#### Ausgewählter Auszug ####

Mathias PapendieckSPD - Arbeitsbedingungen in der Paketbranche
Sehr geehrte Frau Präsidentin! Sehr geehrte Kollegen und Kolleginnen! Wir diskutieren heute einen Gesetzesvorschlag zur Begrenzung des Gewichts von Paketen in Einzelzustellung auf maximal 23 Kilogramm. Diese Grenze geht zurück auf einen Vorschlag der CDU/CSU-Fraktion.
Es wurde hier in der Debatte gefragt, warum wir damals nicht direkt zugestimmt haben. Wir waren koalitionstreu und haben ein Gesetz, das wir gemeinschaftlich verhandelt hatten, hier im Deutschen Bundestag beschlossen. Das sollte jede Koalition so halten; am Ende ist das vernünftig.
Jetzt haben wir die Situation, dass die Koalition auseinandergebrochen ist. In diesem Licht muss man den Gesetzentwurf der CDU/CSU jetzt neu betrachten. In den letzten sechs Monaten wurden verschiedenste Diskussionen geführt. Die Frage lautete: Wie kann man ein technisches Hilfsmittel, eine Sackkarre, was auch immer zertifizieren, in einem Register festhalten, in einer Zulassung für Paketdienste festschreiben, sodass das in der Praxis irgendwie funktioniert?

####

Aufgabe 1 =>
Fasse die Rede zu den Arbeitsbedingungen in der Paketbranche in zwei Sätzen zusammen.
Aufgabe 2 =>
Kopiere bitte aus der Rede zu den Arbeitsbedingungen in der Paketbranche alles von „Es wurde hier“ bis hinunter zu „ist das vernünftig.“ wortgetreu.
Aufgabe 3 =>
Setze die Rede zu den Arbeitsbedingungen in der Paketbranche nach ihrem letzten Satz fort.

#### Datenauszug ####

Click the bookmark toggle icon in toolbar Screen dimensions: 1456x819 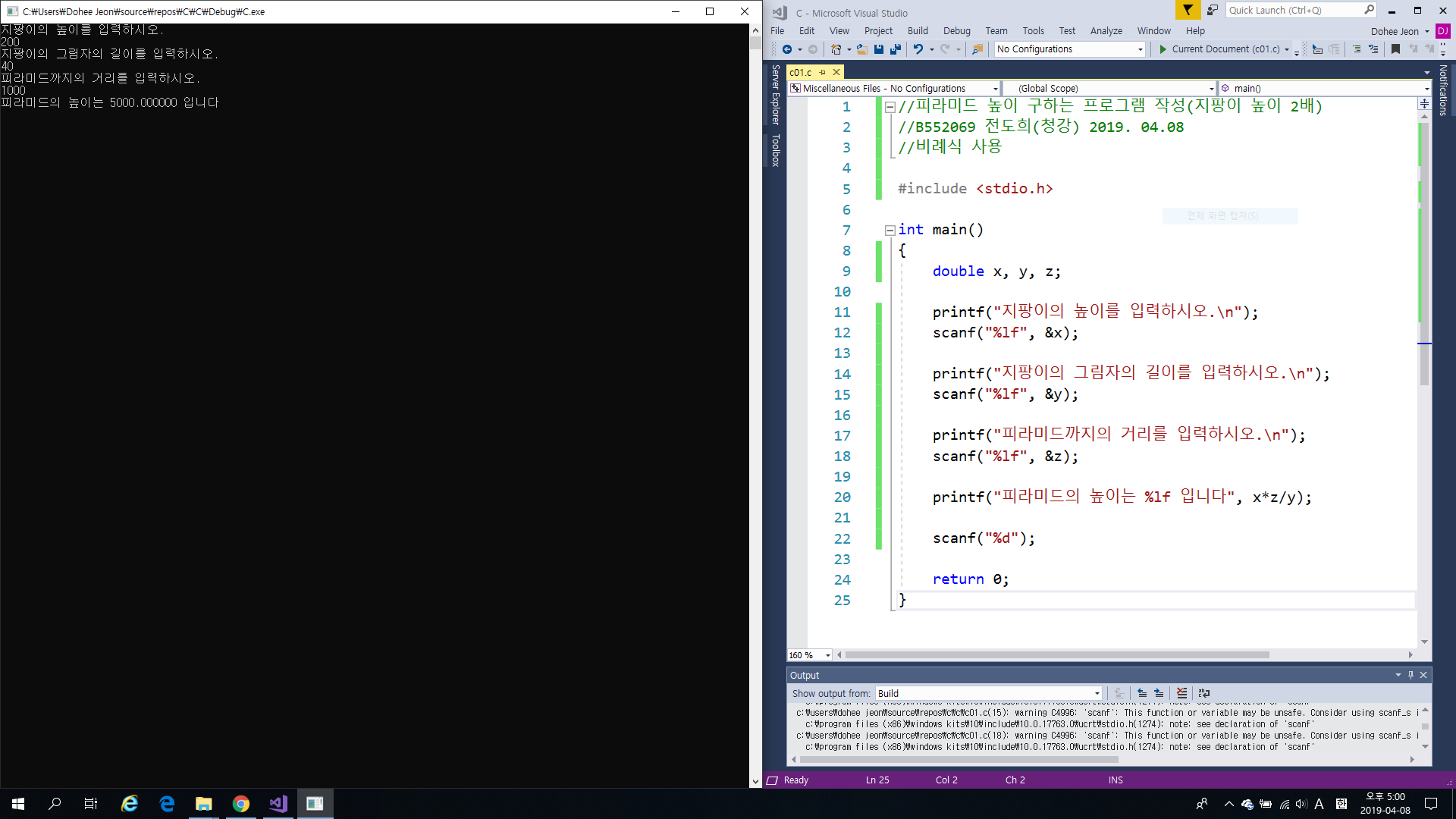(x=1395, y=49)

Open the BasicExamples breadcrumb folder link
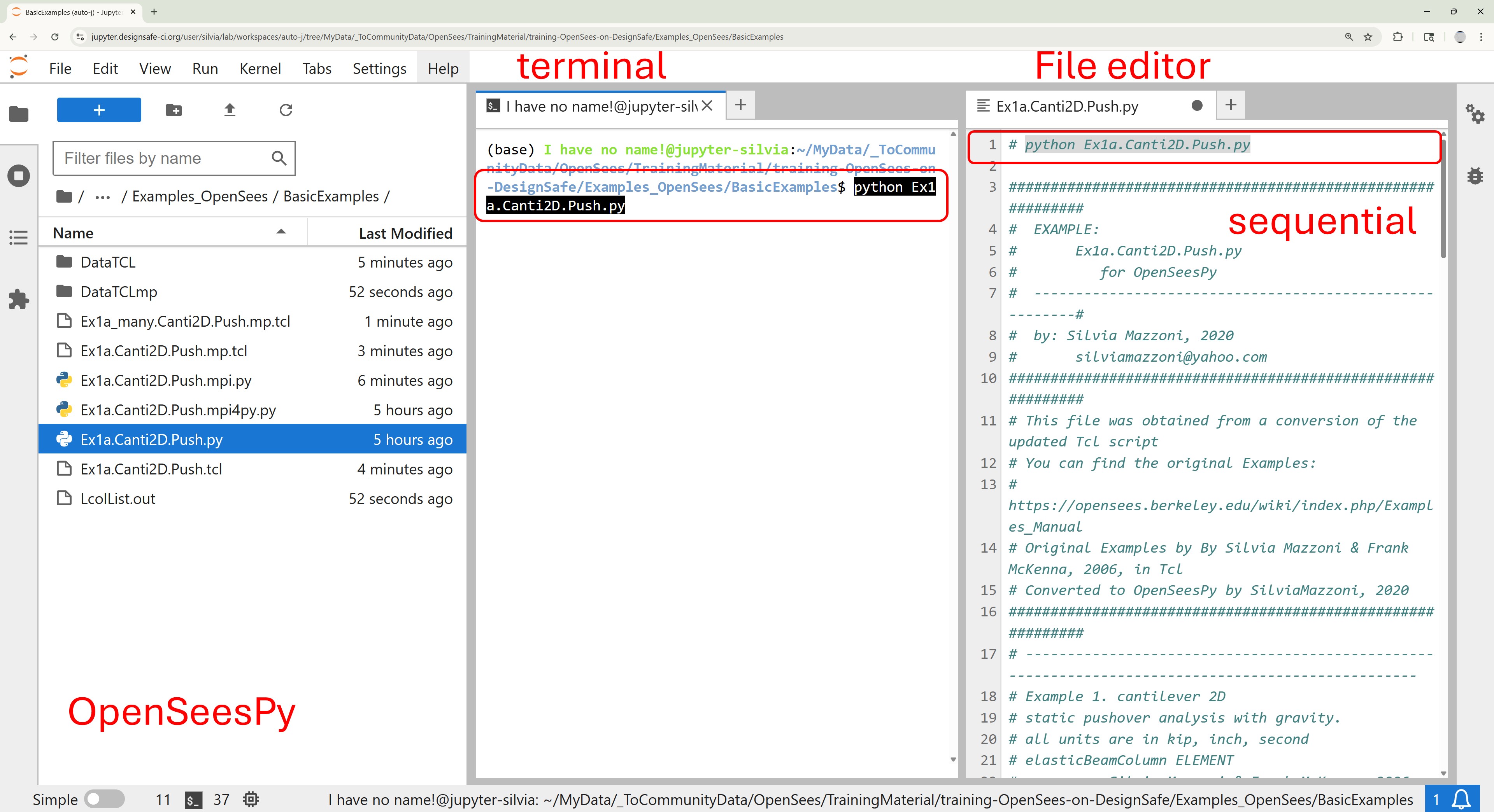[x=331, y=196]
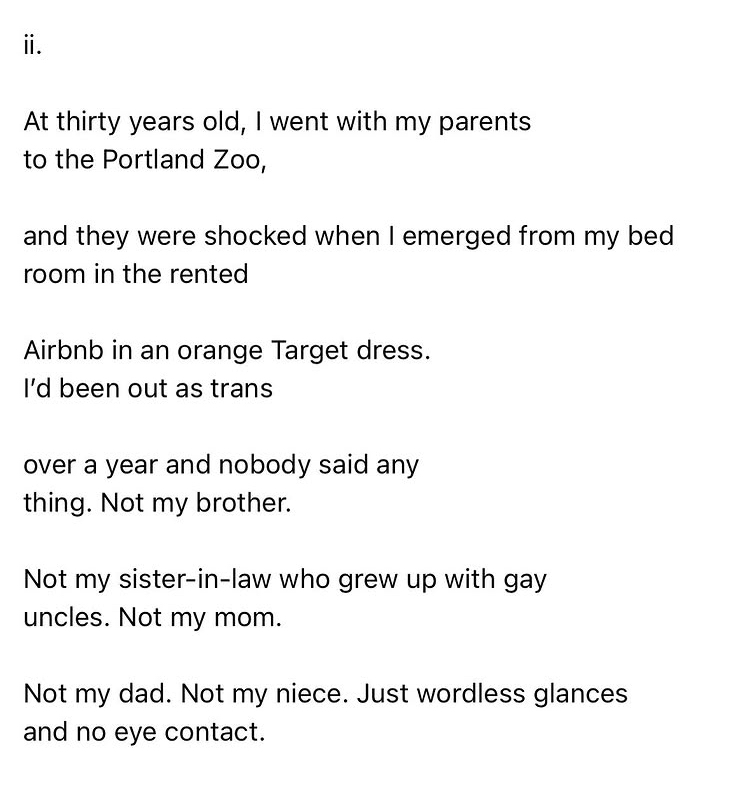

####

Antwort 1 =>
Die Rede behandelt einen Gesetzesvorschlag der CDU/CSU-Fraktion, der das Gewicht von Paketen in Einzelzustellung auf höchstens 23 Kilogramm begrenzen soll. Die damalige Nichtzustimmung wird mit Koalitionstreue begründet, und nach dem Auseinanderbrechen der Koalition soll der Entwurf neu betrachtet werden, nachdem in den letzten sechs Monaten über die praxistaugliche Zertifizierung technischer Hilfsmittel wie einer Sackkarre diskutiert wurde.

Antwort 2 =>
Es wurde hier in der Debatte gefragt, warum wir damals nicht direkt zugestimmt haben. Wir waren koalitionstreu und haben ein Gesetz, das wir gemeinschaftlich verhandelt hatten, hier im Deutschen Bundestag beschlossen. Das sollte jede Koalition so halten; am Ende ist das vernünftig.

Antwort 3 =>
Aber am Ende ist das alles bürokratisch. Das hilft den Kollegen und Kolleginnen relativ wenig.
(Tilman Kuban [CDU/CSU]: Und das haben Sie jetzt erst festgestellt?)
Ich habe selber 23 Jahre im Einzelhandel, bei Edeka, gearbeitet. Dort gilt für alle Kollegen: Frauen dürfen maximal 15 Kilogramm heben und Männer 20 Kilogramm. Das sind Gewichtsobergrenzen. Dass in dem Bereich, über den wir hier sprechen, solche Grenzen nicht oder nur teilweise angewandt werden, ist für mich als ehemaliger Betriebsratsvorsitzender sowieso zumindest ein schwieriges Thema.
Dementsprechend ist das jetzt erst mal ein Schritt in die richtige Richtung. Schauen wir uns einmal an, was bürokratisch passieren würde, wenn ein technisches Hilfsmittel eingesetzt würde: Dann hätten wir den Zoll, der die Arbeitszeiten usw. kontrolliert, die Bundesnetzagentur, die das technische Hilfsgerät kontrollieren soll, wir hätten die Gewerbeaufsicht, die die Arbeitsbedingungen kontrollieren soll, und den Betriebsrat. Das sind verschiedenste Instanzen, die sich um einen Prozess kümmern müssen. Das sollten wir nicht machen.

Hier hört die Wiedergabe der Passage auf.